Piero Cenci, il magistrato perugino morto ieri, attualmente ricopriva l’incarico di Presidente del tribunale per i minorenni di Perugia e aveva guidato la Fondazione Umbria contro l’usura, ma in passato era stato anche Pretore a Todi.
Entrato in Magistratura nel 1965, ebbe il suo primo incarico di pretore a Bagno di Romagna e Cenci era, in questo ruolo, uno dei più giovani in Italia.
Era passato poi, con lo stesso ruolo, a Castiglione del Lago nel 1968.

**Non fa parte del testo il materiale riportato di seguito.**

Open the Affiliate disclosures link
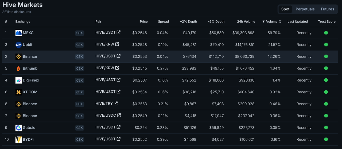 [17, 12]
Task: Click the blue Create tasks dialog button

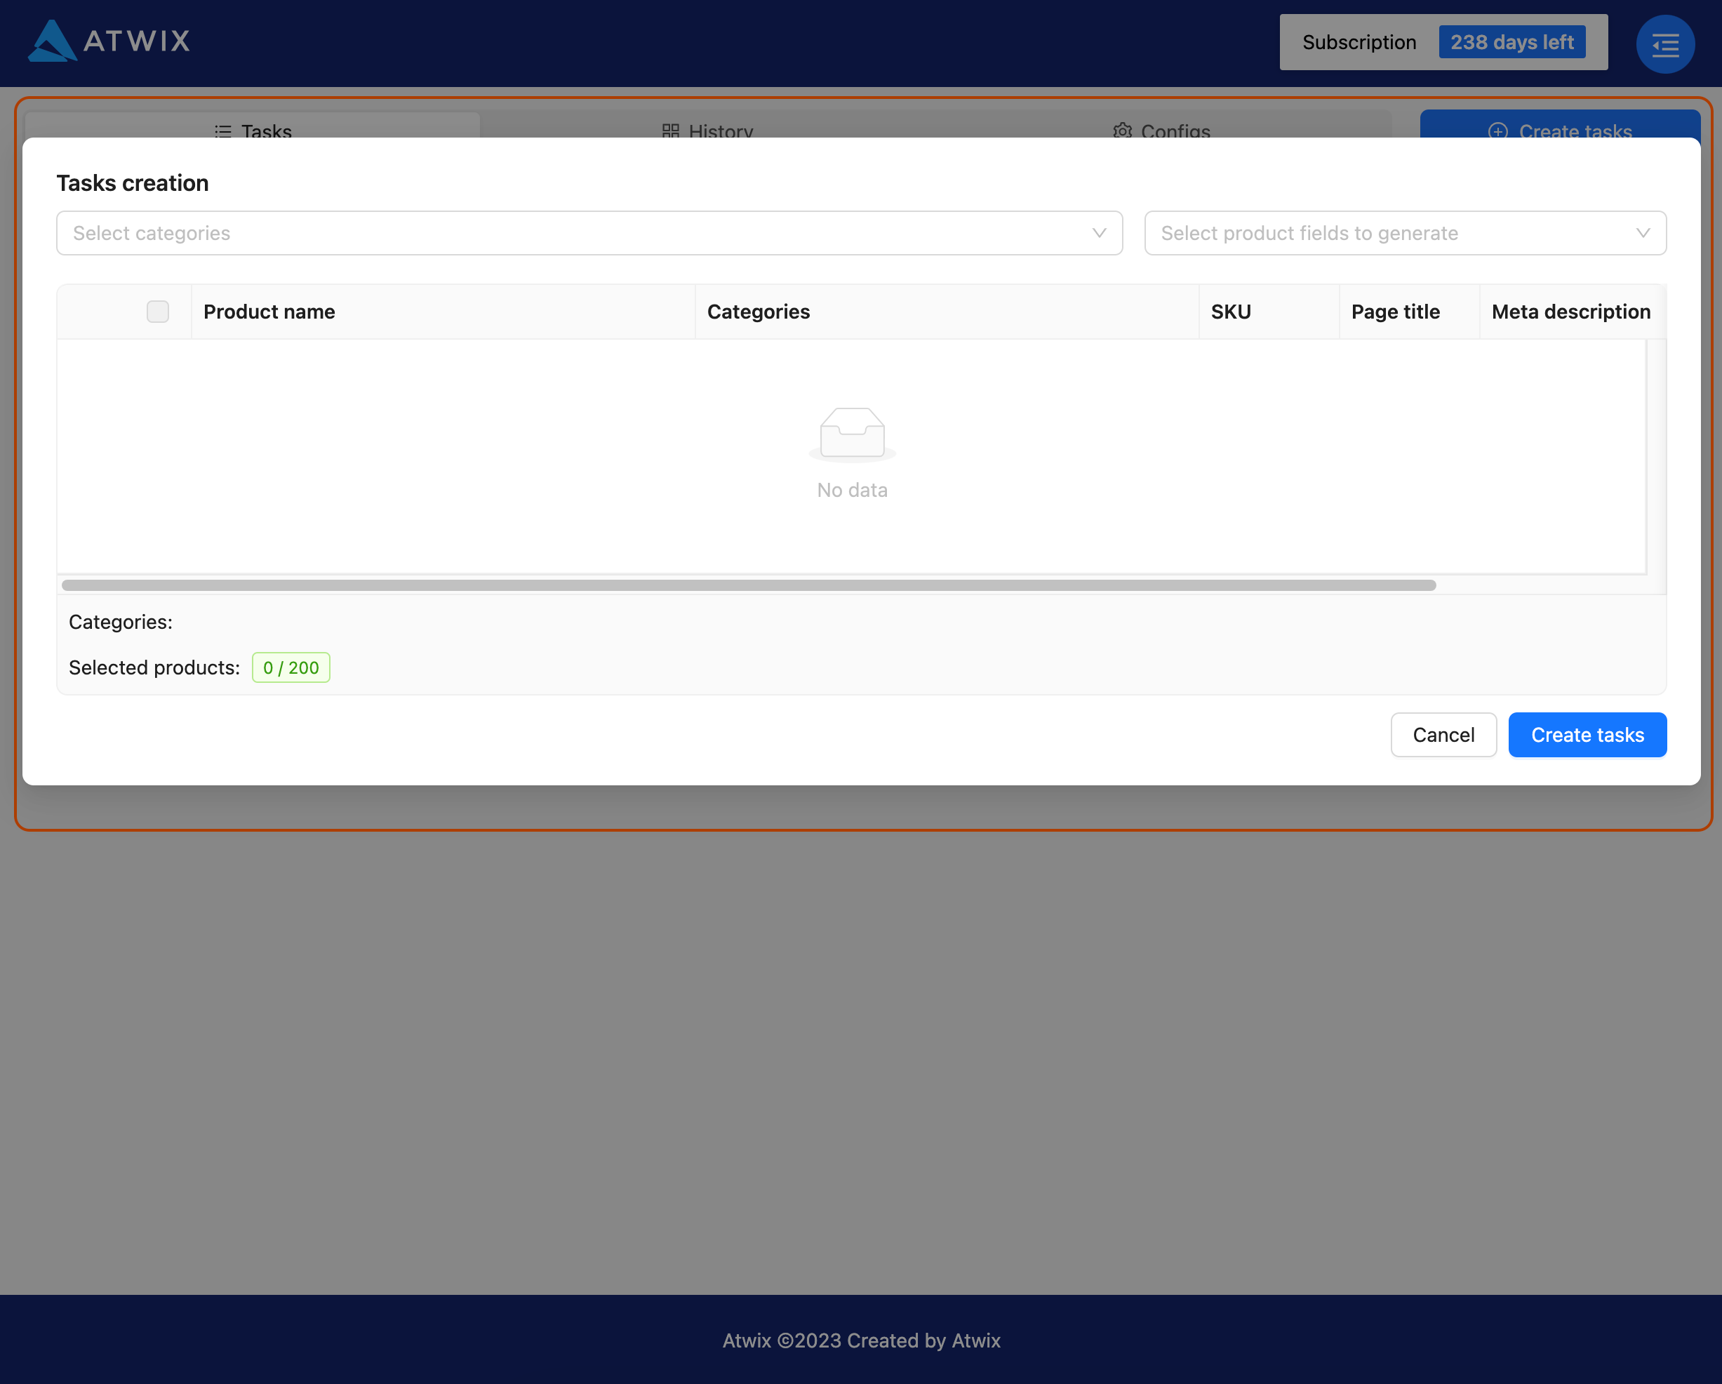Action: click(x=1586, y=735)
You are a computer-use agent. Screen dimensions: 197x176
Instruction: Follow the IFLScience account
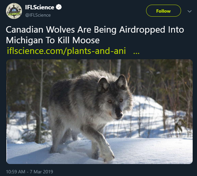pyautogui.click(x=163, y=11)
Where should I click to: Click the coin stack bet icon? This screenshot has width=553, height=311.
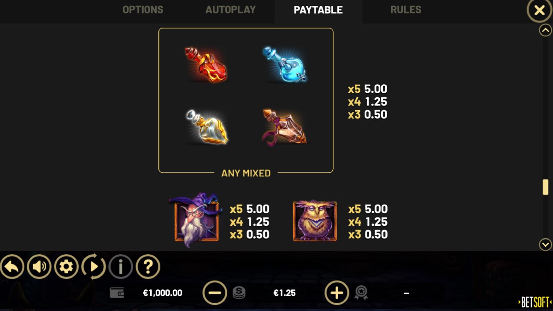pyautogui.click(x=239, y=293)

Fu inoltre pretore in diverse località umbre, e componente del tribunale di Perugia. Nel 1979 Cenci diventò quindi giudice presso il tribunale dei minorenni del capoluogo umbro e il 28 marzo del 1991 venne nominato procuratore capo della Repubblica presso lo stesso ufficio giudiziario. Ruolo ricoperto fino all’8 agosto del 2006 quando venne nominato presidente dello stesso tribunale dei minorenni perugino.
Il Presidente del Consiglio regionale Fabrizio Bracco si è detto «profondamente colpito e addolorato» per la morte di Piero Cenci «un magistrato e una persona di grande qualità e spessore». Bracco lo ricorda – in un comunicato del Consiglio – come un uomo che nella vita professionale e sociale ha testimoniato sempre valori elevati.
Anche la Presidente della Regione Umbria, Maria Rita Lorenzetti, ha espresso il «più profondo cordoglio» per la morte di Piero Cenci, ricordanddo la figura dell’uomo e magistrato che, con rigore e impegno, ha assolto al delicato compito di presiedere la «Fondazione Umbria contro l’usura». Profondo cordoglio espresso anche da altri rappresentanti del mondo delle istituzioni e della politica, tra cui Il Presidente della Provincia di Perugia, Marco Vinicio Guasticchi, anche nome dell’intera Giunta.